Si le stress moral était considéré comme un indicateur utile montrant qu’il y a «quelque chose qui cloche», le positionnement éthique des médecins et leurs conditions de travail devraient servir de base pour un développement de l’organisation de l’hôpital axé sur l’éthique médicale et économique. Les solutions envisageables devraient permettre d’éviter ou de réduire les conflits moraux chez les médecins cadres.

Différentes questions se posent dans ce contexte:

  • Comment faire pour que les médecins cadres et les collaborateurs qu’ils dirigent ressentent un moins grand écart entre l’importance qu’ils accordent aux principes éthiques et leur application pratique au quotidien à l’hôpital?
  • Comment les médecins cadres pourraient-ils être soutenus dans leurs décisions relatives à la prise en charge des patients et dans la manière de les communiquer? La frustration, le manque de motivation et le faible sentiment d’appartenance des collaborateurs à l’hôpital n’ont probablement pas seulement un impact négatif sur le climat de travail, mais peuvent aussi entacher la réputation de l’hôpital et occasionner des pertes en termes d’efficacité économique.
  • Comment les hôpitaux peuvent-ils intégrer les convictions éthiques de leurs collaborateurs dans le développement [3] global de l’hôpital de manière à réserver une place à des objectifs complémentaires en matière de bonne gestion médicale (Medical Corporate Governance [4]) en plus des objectifs habituels de bonne gestion entrepreneuriale (dans la gestion économique hospitalière)?

* _INFORMATIONS AFFICHÉES_
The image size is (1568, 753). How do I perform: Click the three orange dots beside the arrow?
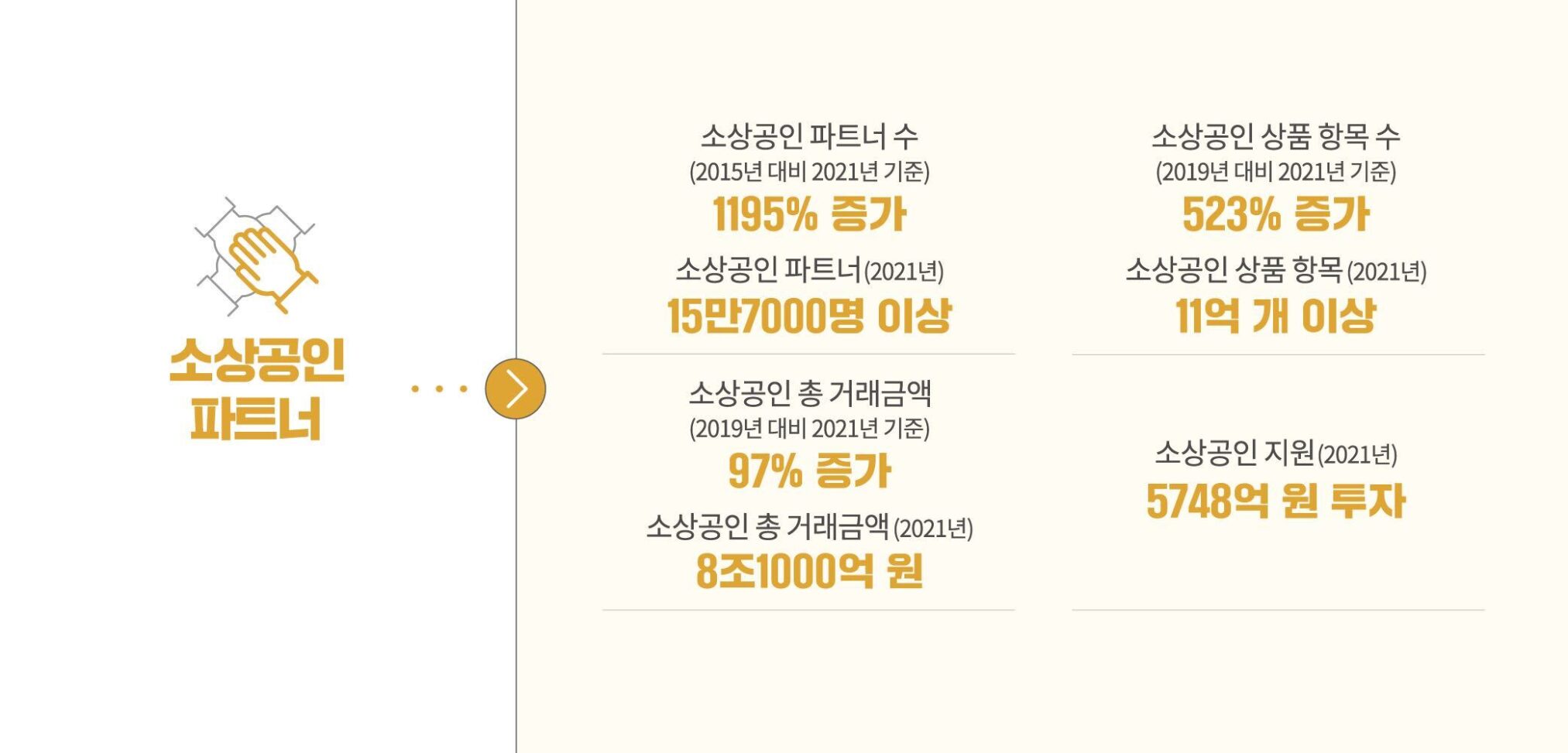(439, 388)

* _CONSIGNES DE TRAVAIL_
D'après le texte sur le stress moral des médecins cadres, répondez brièvement :
(a) Comme quoi le stress moral pourrait-il être considéré ?
(b) Outre leur effet négatif sur le climat de travail, quelles conséquences la frustration, le manque de motivation et le faible sentiment d'appartenance des collaborateurs peuvent-ils avoir pour l'hôpital ?
(c) Quelle expression anglaise figure entre parenthèses à côté de « bonne gestion médicale » ?
Ce matériel provient d'une source distincte.

* _RÉPONSE PROPOSÉE_
(a) Comme un indicateur utile montrant qu'il y a « quelque chose qui cloche ».
(b) Ils peuvent entacher la réputation de l'hôpital et occasionner des pertes en termes d'efficacité économique.
(c) Medical Corporate Governance.